* [Directions for this task]: Find the line that contains "Task: Play 1788-cant-be-a-bad-trip-126-strella-alx" in the entries below. Write out that line and all that follow it, unchanged and alone.

* [Saved entries]:
______________________________
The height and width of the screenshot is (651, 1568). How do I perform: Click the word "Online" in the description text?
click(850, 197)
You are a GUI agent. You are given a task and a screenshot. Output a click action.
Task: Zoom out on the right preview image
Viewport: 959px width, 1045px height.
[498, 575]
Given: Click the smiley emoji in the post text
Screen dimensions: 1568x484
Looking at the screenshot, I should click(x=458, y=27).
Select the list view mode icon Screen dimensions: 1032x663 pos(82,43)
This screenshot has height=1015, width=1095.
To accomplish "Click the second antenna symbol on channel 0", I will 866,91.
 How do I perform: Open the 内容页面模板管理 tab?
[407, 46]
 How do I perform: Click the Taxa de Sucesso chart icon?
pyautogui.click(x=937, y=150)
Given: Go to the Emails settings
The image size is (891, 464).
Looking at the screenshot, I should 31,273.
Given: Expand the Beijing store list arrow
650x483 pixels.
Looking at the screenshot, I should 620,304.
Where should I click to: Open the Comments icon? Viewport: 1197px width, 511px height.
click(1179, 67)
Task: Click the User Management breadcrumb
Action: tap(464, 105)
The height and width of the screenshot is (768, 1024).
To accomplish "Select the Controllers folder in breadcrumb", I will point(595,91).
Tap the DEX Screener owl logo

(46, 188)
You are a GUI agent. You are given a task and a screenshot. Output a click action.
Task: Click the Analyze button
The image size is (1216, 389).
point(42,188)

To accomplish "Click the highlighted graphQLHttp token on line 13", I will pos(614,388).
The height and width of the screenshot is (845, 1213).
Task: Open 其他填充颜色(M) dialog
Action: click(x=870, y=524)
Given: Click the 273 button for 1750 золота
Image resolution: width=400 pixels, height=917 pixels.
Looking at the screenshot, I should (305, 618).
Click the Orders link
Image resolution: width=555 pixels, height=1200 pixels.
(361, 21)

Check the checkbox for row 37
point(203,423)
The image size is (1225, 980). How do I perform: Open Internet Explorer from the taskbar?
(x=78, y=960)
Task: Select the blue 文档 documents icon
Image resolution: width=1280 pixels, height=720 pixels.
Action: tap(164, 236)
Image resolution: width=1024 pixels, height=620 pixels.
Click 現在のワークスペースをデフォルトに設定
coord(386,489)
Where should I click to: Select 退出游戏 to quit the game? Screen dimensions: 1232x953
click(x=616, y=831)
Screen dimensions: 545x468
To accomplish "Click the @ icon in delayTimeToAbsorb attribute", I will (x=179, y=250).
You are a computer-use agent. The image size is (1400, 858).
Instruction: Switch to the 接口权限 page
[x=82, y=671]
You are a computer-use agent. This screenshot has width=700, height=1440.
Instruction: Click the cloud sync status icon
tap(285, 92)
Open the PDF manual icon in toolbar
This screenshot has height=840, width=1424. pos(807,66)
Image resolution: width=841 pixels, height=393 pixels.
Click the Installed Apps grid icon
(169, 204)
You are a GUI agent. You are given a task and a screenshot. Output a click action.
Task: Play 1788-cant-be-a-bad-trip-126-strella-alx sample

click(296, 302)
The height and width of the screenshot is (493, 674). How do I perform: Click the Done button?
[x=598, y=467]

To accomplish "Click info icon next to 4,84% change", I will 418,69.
______________________________
* [Exercise answer]:
Task: Play 1788-cant-be-a-bad-trip-126-strella-alx sample

click(296, 302)
The height and width of the screenshot is (493, 674). How do I perform: Click the Done button?
[x=598, y=467]

To accomplish "Click info icon next to 4,84% change", I will 418,69.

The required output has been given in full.